Some of Washington’s biggest and best-known firms have arrived in California (sub. req.), but local lawyers interviewed for The Recorder’s story aren't trembling in their Ferragamos (or their Guccis, as the case may be).
For one thing, some indigenous firms boast decent-sized D.C. offices. Pillsbury Winthrop's, for instance, specializes in several industries, including energy, healthcare and international trade. Chairman Jim Rishwain said the D.C. office, with 172 attorneys, has been his firm's biggest since 2005.

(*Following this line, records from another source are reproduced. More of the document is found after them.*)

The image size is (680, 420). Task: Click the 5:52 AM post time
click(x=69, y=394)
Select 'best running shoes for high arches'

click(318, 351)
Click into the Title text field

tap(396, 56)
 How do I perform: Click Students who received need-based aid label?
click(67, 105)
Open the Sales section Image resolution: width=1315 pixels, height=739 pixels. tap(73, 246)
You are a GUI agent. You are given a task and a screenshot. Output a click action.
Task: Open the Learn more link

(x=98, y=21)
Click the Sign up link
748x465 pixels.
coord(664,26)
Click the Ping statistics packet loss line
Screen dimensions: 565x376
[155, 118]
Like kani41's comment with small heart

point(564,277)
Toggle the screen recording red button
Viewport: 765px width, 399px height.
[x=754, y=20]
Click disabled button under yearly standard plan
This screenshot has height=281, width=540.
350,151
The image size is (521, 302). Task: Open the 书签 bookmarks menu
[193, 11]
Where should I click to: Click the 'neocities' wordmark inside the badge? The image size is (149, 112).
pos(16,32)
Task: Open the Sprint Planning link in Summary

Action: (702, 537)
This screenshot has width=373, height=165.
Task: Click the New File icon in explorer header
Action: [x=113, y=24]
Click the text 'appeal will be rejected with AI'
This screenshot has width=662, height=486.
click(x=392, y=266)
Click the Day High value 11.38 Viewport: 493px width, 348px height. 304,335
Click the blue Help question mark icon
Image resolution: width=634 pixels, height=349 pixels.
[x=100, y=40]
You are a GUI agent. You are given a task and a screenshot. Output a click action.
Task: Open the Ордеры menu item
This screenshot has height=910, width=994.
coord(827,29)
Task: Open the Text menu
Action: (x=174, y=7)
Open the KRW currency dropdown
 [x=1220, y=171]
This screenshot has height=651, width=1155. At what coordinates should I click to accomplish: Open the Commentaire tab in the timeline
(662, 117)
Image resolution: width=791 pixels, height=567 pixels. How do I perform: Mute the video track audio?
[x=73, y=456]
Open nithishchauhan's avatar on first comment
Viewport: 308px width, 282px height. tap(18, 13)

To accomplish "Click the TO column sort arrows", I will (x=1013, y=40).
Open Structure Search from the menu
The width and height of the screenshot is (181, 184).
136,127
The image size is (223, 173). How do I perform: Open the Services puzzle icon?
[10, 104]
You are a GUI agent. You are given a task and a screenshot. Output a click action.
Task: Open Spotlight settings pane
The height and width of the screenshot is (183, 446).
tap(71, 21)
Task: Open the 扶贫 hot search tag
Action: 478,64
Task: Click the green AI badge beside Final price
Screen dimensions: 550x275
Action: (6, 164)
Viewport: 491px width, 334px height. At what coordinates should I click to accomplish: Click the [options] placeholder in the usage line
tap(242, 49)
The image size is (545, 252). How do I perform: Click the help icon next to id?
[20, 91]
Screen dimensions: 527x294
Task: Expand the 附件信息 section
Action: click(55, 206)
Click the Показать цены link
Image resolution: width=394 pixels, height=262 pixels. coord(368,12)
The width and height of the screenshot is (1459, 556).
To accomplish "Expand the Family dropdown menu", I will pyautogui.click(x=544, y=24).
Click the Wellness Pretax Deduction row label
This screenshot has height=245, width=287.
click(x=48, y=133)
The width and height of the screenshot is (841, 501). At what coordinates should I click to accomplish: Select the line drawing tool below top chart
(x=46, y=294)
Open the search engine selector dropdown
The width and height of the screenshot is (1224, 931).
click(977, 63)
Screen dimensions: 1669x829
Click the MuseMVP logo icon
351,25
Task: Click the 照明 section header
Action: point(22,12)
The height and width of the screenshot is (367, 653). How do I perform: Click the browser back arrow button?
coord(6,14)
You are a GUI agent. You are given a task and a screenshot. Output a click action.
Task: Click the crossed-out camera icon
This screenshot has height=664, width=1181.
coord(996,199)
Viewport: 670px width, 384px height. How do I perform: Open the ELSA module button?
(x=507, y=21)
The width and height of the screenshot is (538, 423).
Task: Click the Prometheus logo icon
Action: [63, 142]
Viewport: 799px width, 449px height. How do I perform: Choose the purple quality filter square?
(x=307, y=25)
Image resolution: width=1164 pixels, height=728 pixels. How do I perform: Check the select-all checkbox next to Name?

Many of its lawyers serve California clients. One example: D.C. public policy partner Elizabeth Moeller is advising Stanislaw County in getting more funding for water projects through the U.S. Bureau of Reclamation. Another: the firm's energy and environmental teams - in DC and firm-wide - regularly advise California energy and utility clients seeking regulatory approval from FERC, the Nuclear Energy Commission, the EPA and other federal agencies.
Another thing: California firms have grown up with the state's industries.
“California has unique industries with unique needs – from Hollywood and Napa Valley to Silicon Valley and San Diego's biotech boom,” Rishwain said in an email. “It will be a challenge for newcomers to compete against the size, experience and cultural advantages of homegrown firms like Pillsbury have.”